Former head of the CBI, Adair Turner, is being tipped to become chairman of the government's new Committee on Climate Change with responsibility for setting and monitoring the UK's carbon budgets.
According to reports in The Observer, the Merrill Lynch Europe vice chairman and former head of the government's pensions commission, has been championed by environment secretary and is expected to be confirmed as chairman of the new committee.
A spokeswoman for Defra refused to comment on the reports, but confirmed that the appointment process for the committee was well advanced.
She said that Defra was aiming to set the Committee up in shadow form before the climate change bill is formally passed by parliament so that it can get underway as soon as the legislation reaches the statute book.
The bill, which sets out the world's first legally binding carbon emission targets and requires successive governments to meet five-year carbon budgets, is currently in the Lords and is expected to be passed by early summer at the latest. The new committee is then expected to deliver its first carbon budget this September.
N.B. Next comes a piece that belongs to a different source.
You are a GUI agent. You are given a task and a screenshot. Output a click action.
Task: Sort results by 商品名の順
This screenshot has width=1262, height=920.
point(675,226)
The committee will have the power to set carbon budgets and report to parliament annually on government's progress on meeting those budgets. It will also have the power to make policy recommendations to government and is to address whether the target of 50 per cent cuts in carbon emissions by 2050, excluding aviation and shipping, should be revised.
The appointment of Turner, who headed the CBI between 1995 and 1999, is expected to be welcomed by business groups who regard him as an accomplished technocrat with a longstanding interest in environmental issues.
However, according to The Observer Gordon Brown had feared Turner may prove a "loose cannon".
Despite his impeccable pro-business credentials, Turner has become a vocal supporter of more urgent action on climate change and has even advocated a shift in the understanding of how economic success is measured in order to help tackle the issue.
In late 2006 he wrote a lengthy article for Prospect Magazine endorsing the Stern Report's conclusion that it would be more cost effective to act to tackle climate change now rather than later and in a collection of essays published last week entitled Do Good Lives Have to Cost the Earth? Turner went further still, arguing that maximising GDP should not be the overriding objective of government policy.